***** Dataset records

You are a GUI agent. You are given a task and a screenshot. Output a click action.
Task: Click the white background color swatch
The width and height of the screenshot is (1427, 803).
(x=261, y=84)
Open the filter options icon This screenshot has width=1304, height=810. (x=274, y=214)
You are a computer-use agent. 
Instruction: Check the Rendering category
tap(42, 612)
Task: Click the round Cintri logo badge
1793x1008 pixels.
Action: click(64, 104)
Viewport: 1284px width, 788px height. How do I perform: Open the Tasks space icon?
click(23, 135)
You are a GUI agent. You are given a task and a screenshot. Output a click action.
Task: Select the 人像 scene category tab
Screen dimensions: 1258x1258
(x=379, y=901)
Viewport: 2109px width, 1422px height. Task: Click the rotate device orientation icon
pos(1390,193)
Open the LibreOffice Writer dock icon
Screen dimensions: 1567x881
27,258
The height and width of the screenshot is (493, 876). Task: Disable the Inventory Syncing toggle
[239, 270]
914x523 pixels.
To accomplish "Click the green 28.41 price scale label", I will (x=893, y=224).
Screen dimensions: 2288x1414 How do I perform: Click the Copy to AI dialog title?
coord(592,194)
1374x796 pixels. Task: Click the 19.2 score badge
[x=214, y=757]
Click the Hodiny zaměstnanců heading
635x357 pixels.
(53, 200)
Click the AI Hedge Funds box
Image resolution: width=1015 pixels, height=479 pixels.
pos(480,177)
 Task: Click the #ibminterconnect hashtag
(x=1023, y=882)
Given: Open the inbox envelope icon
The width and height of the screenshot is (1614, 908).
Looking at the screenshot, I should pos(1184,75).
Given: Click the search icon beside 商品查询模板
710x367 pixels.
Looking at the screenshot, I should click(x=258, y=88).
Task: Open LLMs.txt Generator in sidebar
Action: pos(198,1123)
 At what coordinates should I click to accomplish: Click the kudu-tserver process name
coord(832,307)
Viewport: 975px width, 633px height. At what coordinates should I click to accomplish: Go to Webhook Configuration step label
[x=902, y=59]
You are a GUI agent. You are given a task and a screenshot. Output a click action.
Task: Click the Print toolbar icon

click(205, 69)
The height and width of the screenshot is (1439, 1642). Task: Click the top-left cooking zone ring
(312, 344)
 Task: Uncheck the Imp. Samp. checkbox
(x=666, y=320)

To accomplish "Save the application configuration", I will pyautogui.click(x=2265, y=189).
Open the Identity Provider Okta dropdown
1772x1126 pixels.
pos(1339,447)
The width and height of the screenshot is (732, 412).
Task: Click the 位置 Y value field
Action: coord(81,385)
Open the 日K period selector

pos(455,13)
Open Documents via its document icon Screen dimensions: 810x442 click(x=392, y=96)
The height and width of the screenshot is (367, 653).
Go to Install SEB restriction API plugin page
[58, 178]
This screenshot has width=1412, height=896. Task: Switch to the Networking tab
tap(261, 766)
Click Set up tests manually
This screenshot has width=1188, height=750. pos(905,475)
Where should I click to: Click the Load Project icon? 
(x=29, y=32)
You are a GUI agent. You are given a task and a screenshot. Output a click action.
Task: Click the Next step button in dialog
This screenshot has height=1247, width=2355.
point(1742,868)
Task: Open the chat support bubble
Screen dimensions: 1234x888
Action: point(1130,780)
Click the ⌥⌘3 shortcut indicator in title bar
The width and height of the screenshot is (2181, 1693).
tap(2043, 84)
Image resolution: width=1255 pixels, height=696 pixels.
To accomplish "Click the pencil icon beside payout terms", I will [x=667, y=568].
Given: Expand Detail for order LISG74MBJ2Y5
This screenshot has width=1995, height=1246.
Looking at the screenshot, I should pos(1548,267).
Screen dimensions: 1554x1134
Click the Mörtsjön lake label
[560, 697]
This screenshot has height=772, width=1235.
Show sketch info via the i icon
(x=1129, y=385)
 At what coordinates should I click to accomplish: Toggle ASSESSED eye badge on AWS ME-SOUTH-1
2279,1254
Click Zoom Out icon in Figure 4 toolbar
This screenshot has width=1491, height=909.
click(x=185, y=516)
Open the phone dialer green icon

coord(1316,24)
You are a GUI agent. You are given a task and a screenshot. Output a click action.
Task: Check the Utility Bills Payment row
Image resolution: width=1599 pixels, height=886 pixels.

**********

What is being asked: Could you write out the full data verbatim?

Answer area:
You are a GUI agent. You are given a task and a screenshot. Output a click action.
Task: Click the white background color swatch
The width and height of the screenshot is (1427, 803).
(x=261, y=84)
Open the filter options icon This screenshot has width=1304, height=810. (x=274, y=214)
You are a computer-use agent. 
Instruction: Check the Rendering category
tap(42, 612)
Task: Click the round Cintri logo badge
1793x1008 pixels.
Action: click(64, 104)
Viewport: 1284px width, 788px height. How do I perform: Open the Tasks space icon?
click(23, 135)
You are a GUI agent. You are given a task and a screenshot. Output a click action.
Task: Select the 人像 scene category tab
Screen dimensions: 1258x1258
(x=379, y=901)
Viewport: 2109px width, 1422px height. Task: Click the rotate device orientation icon
pos(1390,193)
Open the LibreOffice Writer dock icon
Screen dimensions: 1567x881
27,258
The height and width of the screenshot is (493, 876). Task: Disable the Inventory Syncing toggle
[239, 270]
914x523 pixels.
To accomplish "Click the green 28.41 price scale label", I will (x=893, y=224).
Screen dimensions: 2288x1414 How do I perform: Click the Copy to AI dialog title?
coord(592,194)
1374x796 pixels. Task: Click the 19.2 score badge
[x=214, y=757]
Click the Hodiny zaměstnanců heading
635x357 pixels.
(53, 200)
Click the AI Hedge Funds box
Image resolution: width=1015 pixels, height=479 pixels.
pos(480,177)
 Task: Click the #ibminterconnect hashtag
(x=1023, y=882)
Given: Open the inbox envelope icon
The width and height of the screenshot is (1614, 908).
Looking at the screenshot, I should pos(1184,75).
Given: Click the search icon beside 商品查询模板
710x367 pixels.
Looking at the screenshot, I should click(x=258, y=88).
Task: Open LLMs.txt Generator in sidebar
Action: pos(198,1123)
 At what coordinates should I click to accomplish: Click the kudu-tserver process name
coord(832,307)
Viewport: 975px width, 633px height. At what coordinates should I click to accomplish: Go to Webhook Configuration step label
[x=902, y=59]
You are a GUI agent. You are given a task and a screenshot. Output a click action.
Task: Click the Print toolbar icon

click(205, 69)
The height and width of the screenshot is (1439, 1642). Task: Click the top-left cooking zone ring
(312, 344)
 Task: Uncheck the Imp. Samp. checkbox
(x=666, y=320)

To accomplish "Save the application configuration", I will pyautogui.click(x=2265, y=189).
Open the Identity Provider Okta dropdown
1772x1126 pixels.
pos(1339,447)
The width and height of the screenshot is (732, 412).
Task: Click the 位置 Y value field
Action: coord(81,385)
Open the 日K period selector

pos(455,13)
Open Documents via its document icon Screen dimensions: 810x442 click(x=392, y=96)
The height and width of the screenshot is (367, 653).
Go to Install SEB restriction API plugin page
[58, 178]
This screenshot has width=1412, height=896. Task: Switch to the Networking tab
tap(261, 766)
Click Set up tests manually
This screenshot has width=1188, height=750. pos(905,475)
Where should I click to: Click the Load Project icon? 
(x=29, y=32)
You are a GUI agent. You are given a task and a screenshot. Output a click action.
Task: Click the Next step button in dialog
This screenshot has height=1247, width=2355.
point(1742,868)
Task: Open the chat support bubble
Screen dimensions: 1234x888
Action: point(1130,780)
Click the ⌥⌘3 shortcut indicator in title bar
The width and height of the screenshot is (2181, 1693).
tap(2043, 84)
Image resolution: width=1255 pixels, height=696 pixels.
To accomplish "Click the pencil icon beside payout terms", I will [x=667, y=568].
Given: Expand Detail for order LISG74MBJ2Y5
This screenshot has width=1995, height=1246.
Looking at the screenshot, I should pos(1548,267).
Screen dimensions: 1554x1134
Click the Mörtsjön lake label
[560, 697]
This screenshot has height=772, width=1235.
Show sketch info via the i icon
(x=1129, y=385)
 At what coordinates should I click to accomplish: Toggle ASSESSED eye badge on AWS ME-SOUTH-1
2279,1254
Click Zoom Out icon in Figure 4 toolbar
This screenshot has width=1491, height=909.
click(x=185, y=516)
Open the phone dialer green icon

coord(1316,24)
You are a GUI agent. You are given a task and a screenshot. Output a click action.
Task: Check the Utility Bills Payment row
Image resolution: width=1599 pixels, height=886 pixels.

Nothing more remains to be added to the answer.